I had to read it a few times at various points over the last 18 months to really get where he was going with it. Since then it's provided some very useful heuristics for designing businesses, marketing strategies, business models, etc.

I had it forwarded to me a while back and have been meaning to give it a more serious look. Great point on Wikipedia: "Wikipedia is radical because, by using a
community, it has hit upon the fact that communities can organize the production of knowledge resources more efficiently and often than core-focused firms – an innovation that open-source software innovators pioneered."

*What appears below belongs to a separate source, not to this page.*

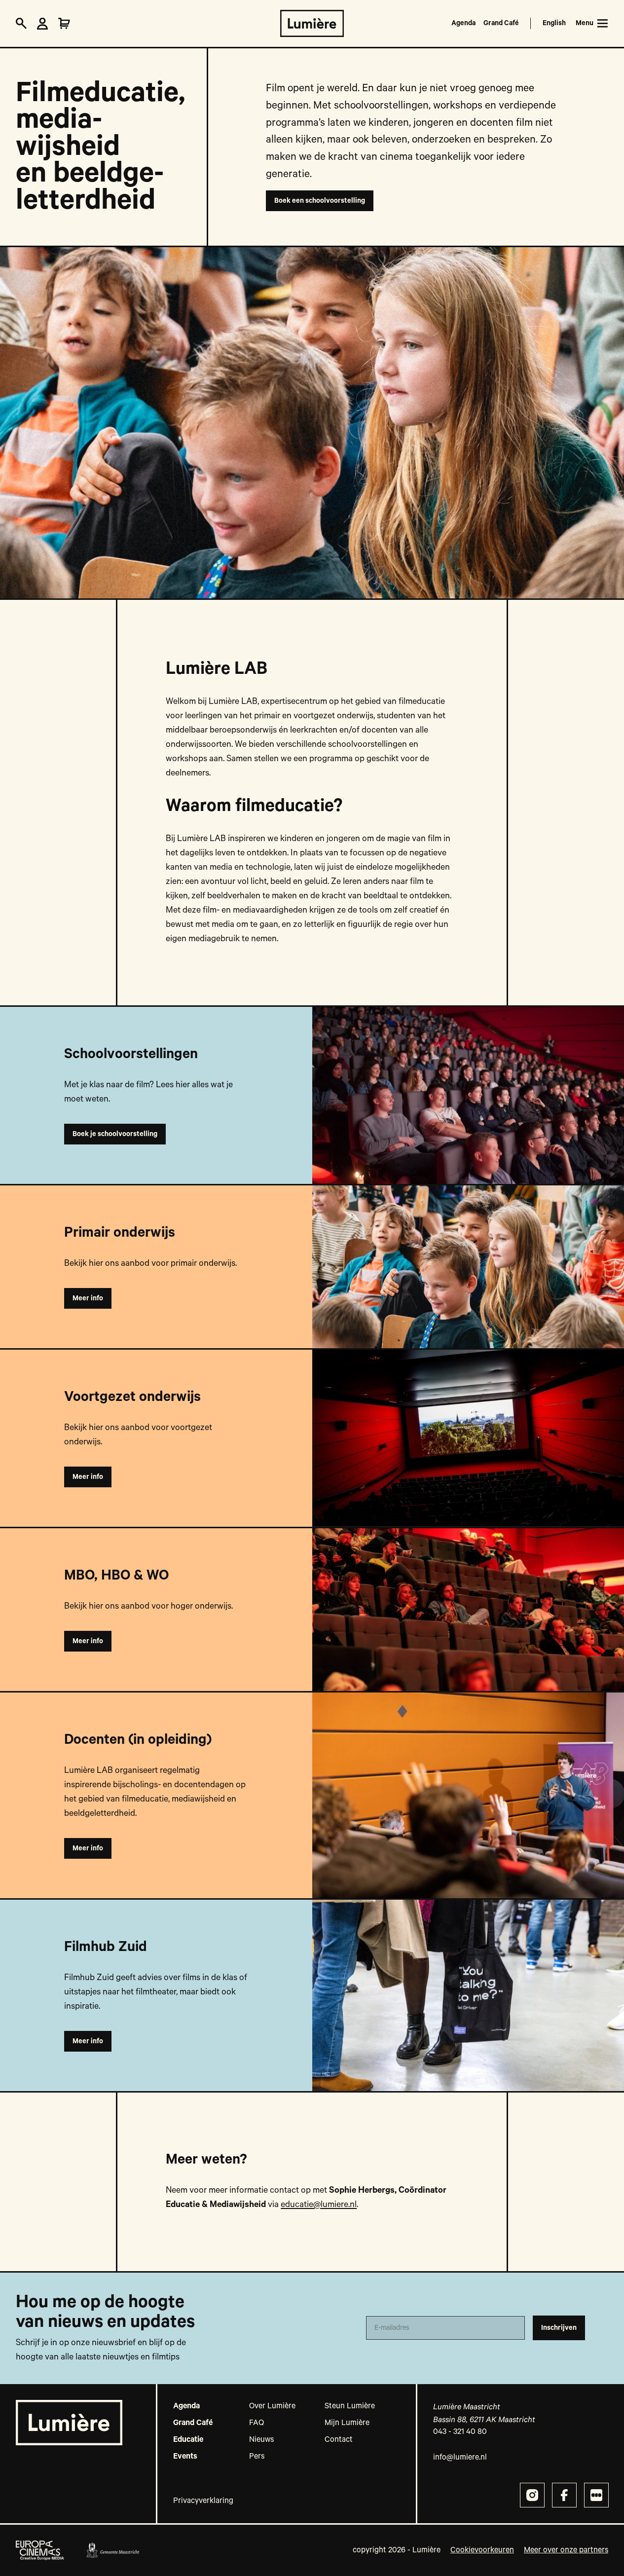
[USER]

Thanks Ethan for the link to Bubblegeneration, I added them to my blogroll and Reader.

Marc

I'm glad that was useful!

If I were to distill down a lot of his ~2006 work, it would be: firms aren't that productive; firms should instead create or maintain markets, networks, or communities to create maximum value.

As he said in a BGen post, these are the new bottlenecks in the network economy.

If you buy into that, there are is a whole host of implications that he's gone into.

In general, the science and passion that he brings to network econ and strategy has been really inspiring for me.

To connect this back to your original post, check out this 6/24/08 Washington Post article on Al-qaeda's Internet strategy...I'm completely dumbfounded. A truly awesome story:

http://www.washingtonpost.com/wp-dyn/content/article/2008/06/23/AR2008062302135.html

Organize the world's freedom?

- Ethan

Greetings from Italy, a different point of view on the same line.
Since first industry revolution we all have seen that econimic enviroment needs some time to move new tools to a productive way. The point is that now timeframe is quite short to absorbe all these tools because new ones come over quickly.
Moreover there is human mindset. Every time we have an inflection point in some areas (like economy but also scientific discoveries) we (human race i mean) need to have the right thoughts to support this changement.
However this post looks like a good contribution to this mind reasearch.

This is a fantastic and long-overdue discussion. What many of these internet-specific questions really get to is what should be the larger purpose of software. What human values should software embody, and how should developers then integrate those values into code?

http://thenerfherder.blogspot.com/2008/06/web-debate-on-saving-world.html

I very much like Rob's question "what should be the larger purpose of software." I hope that the ecosystemic nature of internet development will point to some answers. However, as much as ecology is an apt metaphor for digital community - in its dynamic development and organic integration of ideas in (often serendipitous) boundary moments/objects/events, there continues to be a tension between the ubiquity of software and the reality of experience, a tension which is ignored by many - how do we engage the palpable existence of the world we are trying to "save" without knowing it?